Write the records out again in full, word for word.

● RECORD SET
____

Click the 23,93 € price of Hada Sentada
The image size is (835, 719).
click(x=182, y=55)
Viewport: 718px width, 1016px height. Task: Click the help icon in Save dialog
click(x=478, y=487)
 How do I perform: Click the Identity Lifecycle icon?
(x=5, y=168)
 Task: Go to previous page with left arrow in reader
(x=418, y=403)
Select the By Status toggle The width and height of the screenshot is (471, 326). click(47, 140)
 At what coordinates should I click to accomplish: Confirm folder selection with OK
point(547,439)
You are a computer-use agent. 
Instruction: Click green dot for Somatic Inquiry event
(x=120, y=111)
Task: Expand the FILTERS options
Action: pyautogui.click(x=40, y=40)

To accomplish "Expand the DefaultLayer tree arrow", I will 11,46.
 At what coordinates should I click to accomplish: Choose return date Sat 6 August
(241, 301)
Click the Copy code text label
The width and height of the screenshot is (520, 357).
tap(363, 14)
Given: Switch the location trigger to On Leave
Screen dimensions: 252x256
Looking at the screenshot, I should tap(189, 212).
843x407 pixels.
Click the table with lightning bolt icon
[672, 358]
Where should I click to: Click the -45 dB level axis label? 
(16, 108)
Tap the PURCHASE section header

____

● FINISHED EXERCISE
Click the 23,93 € price of Hada Sentada
The image size is (835, 719).
click(x=182, y=55)
Viewport: 718px width, 1016px height. Task: Click the help icon in Save dialog
click(x=478, y=487)
 How do I perform: Click the Identity Lifecycle icon?
(x=5, y=168)
 Task: Go to previous page with left arrow in reader
(x=418, y=403)
Select the By Status toggle The width and height of the screenshot is (471, 326). click(47, 140)
 At what coordinates should I click to accomplish: Confirm folder selection with OK
point(547,439)
You are a computer-use agent. 
Instruction: Click green dot for Somatic Inquiry event
(x=120, y=111)
Task: Expand the FILTERS options
Action: pyautogui.click(x=40, y=40)

To accomplish "Expand the DefaultLayer tree arrow", I will 11,46.
 At what coordinates should I click to accomplish: Choose return date Sat 6 August
(241, 301)
Click the Copy code text label
The width and height of the screenshot is (520, 357).
tap(363, 14)
Given: Switch the location trigger to On Leave
Screen dimensions: 252x256
Looking at the screenshot, I should tap(189, 212).
843x407 pixels.
Click the table with lightning bolt icon
[672, 358]
Where should I click to: Click the -45 dB level axis label? 
(16, 108)
Tap the PURCHASE section header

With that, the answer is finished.